Pics from my weekend with my father. We went near minot area. Our dog did pretty well. I need to switch what I am shooting though, it did some major damage on two birds.

Oh yeah, I was almost killed by a giant momma moose and her calf that came crashing through a shelter belt 20 feet in front of me, lol. Luckily it they didn't see me as they were running from my father on the other side. No pics of the moose, too busy crapping my pants.

Also, I shot the heads completely off TWO pheasants. MY new nickname is "Face off" because I blew their faces right off. I got my first grouse too.
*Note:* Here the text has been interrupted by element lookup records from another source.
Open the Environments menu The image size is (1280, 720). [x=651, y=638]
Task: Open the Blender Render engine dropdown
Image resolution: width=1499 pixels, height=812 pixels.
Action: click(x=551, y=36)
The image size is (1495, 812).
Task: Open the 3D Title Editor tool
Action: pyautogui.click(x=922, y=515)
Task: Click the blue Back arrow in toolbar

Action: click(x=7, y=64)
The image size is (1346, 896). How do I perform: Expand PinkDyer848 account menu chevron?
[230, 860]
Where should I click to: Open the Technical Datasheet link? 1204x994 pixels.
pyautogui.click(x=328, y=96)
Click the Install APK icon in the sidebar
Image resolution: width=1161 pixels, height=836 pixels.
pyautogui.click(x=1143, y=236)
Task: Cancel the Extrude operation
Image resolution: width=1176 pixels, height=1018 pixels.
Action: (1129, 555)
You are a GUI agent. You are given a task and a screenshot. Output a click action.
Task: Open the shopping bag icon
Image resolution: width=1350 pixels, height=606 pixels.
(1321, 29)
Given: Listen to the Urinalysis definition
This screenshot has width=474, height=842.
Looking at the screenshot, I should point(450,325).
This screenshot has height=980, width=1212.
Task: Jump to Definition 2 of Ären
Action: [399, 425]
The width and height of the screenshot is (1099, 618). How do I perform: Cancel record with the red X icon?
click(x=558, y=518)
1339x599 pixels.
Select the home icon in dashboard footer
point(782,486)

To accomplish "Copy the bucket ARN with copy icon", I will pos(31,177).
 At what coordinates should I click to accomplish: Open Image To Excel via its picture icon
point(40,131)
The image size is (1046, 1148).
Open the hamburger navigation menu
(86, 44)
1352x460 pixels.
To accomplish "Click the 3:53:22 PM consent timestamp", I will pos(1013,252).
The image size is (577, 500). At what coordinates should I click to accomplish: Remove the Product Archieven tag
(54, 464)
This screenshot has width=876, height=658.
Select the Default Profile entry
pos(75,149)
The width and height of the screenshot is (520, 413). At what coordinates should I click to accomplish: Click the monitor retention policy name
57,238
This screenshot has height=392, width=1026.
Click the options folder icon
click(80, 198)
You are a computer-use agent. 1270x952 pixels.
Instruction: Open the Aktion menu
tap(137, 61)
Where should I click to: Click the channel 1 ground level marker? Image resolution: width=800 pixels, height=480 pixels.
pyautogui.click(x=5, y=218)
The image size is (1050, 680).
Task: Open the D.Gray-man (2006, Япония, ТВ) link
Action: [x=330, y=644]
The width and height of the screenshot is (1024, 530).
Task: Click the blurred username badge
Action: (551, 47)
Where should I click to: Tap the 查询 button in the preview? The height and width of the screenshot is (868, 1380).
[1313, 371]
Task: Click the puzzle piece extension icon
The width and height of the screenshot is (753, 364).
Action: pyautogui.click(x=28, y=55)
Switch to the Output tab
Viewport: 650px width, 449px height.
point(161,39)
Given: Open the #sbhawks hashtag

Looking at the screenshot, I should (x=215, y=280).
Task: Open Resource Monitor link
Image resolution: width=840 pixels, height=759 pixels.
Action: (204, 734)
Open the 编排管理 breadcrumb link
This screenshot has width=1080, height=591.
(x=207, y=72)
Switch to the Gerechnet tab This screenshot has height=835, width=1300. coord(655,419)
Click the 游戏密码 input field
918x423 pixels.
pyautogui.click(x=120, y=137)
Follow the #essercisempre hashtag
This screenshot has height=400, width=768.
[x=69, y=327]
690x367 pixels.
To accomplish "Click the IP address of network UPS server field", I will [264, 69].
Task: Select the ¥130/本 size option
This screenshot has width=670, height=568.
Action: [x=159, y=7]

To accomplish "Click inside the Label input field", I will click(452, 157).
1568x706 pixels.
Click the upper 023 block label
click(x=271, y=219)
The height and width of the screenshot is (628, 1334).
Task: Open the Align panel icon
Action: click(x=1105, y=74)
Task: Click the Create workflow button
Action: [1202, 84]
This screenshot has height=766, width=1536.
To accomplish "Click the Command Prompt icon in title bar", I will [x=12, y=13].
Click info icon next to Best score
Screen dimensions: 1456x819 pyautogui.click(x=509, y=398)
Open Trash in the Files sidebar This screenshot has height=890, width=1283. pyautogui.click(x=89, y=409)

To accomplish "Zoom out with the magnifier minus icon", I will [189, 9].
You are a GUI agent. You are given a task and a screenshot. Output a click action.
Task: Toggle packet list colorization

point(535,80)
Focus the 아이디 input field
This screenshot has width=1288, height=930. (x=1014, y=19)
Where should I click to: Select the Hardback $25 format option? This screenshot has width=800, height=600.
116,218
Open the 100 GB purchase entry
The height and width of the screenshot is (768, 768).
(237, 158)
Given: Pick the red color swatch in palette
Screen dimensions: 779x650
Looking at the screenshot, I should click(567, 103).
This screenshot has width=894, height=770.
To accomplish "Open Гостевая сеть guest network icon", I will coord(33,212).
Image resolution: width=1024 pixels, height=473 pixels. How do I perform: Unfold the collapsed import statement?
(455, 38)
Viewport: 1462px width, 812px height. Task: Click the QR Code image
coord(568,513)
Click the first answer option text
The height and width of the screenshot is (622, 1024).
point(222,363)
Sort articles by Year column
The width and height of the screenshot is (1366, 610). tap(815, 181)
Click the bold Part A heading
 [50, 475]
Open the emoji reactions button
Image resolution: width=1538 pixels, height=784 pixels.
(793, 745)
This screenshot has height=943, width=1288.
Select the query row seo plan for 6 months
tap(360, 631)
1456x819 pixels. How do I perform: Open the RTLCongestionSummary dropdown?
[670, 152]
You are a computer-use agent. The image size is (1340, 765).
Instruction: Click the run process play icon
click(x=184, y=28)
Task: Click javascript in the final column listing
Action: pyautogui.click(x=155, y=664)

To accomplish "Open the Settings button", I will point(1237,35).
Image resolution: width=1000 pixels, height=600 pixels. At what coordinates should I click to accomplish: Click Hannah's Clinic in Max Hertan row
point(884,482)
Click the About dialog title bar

I had a LOT of fun.

2nd from the left, no head.

























The next day, cut short from a twisted ankle, notice no head on one of these too.


----------



## griffman (Jan 17, 2004)

Cool story!



94NDTA said:


> I need to switch what I am shooting though, it did some major damage on two birds.


Let me take a guess....3" mags, 2 shot steel, close range?


----------



## njsimonson (Sep 24, 2002)

Wow! The sharpie at left has almost more coloration than the juvie at right! Nice when they crow as they fly. Looks like fun. Let the birds get up a bit more before you shoot, that'll keep you from having hamburger on your hands.


----------



## 94NDTA (May 28, 2005)

griffman said:


> Cool story!
> 
> 
> 
> ...


2 3/4 6 shot close range.


----------



## Goon (Apr 3, 2005)

What kind of hunting dog is that?


----------



## 94NDTA (May 28, 2005)

English Setter. She did awesome too.


----------



## 94NDTA (May 28, 2005)

More pics from this year, might as well bunch them up instead of create a new thread

Buddies first pheasants ever. He just got back from Iraq, so his aim was right on :wink: 








Hows this for a cutting board, lol








Here is one that we got that had a good size tail and spurs








He was a little excited, lol. Crappy cell phone pics.








Another one.








This is the third one this year I shot the head off. I need to stop hunting with a full choke, lol.


----------



## hunt4P&amp;Y (Sep 23, 2004)

Nice pics Face off!


----------



## 94NDTA (May 28, 2005)

Last day of the year!!!


















Notice anything strange in this pic?









Look at the end of the knife.









Another ones that got skimmed right up the belly.


----------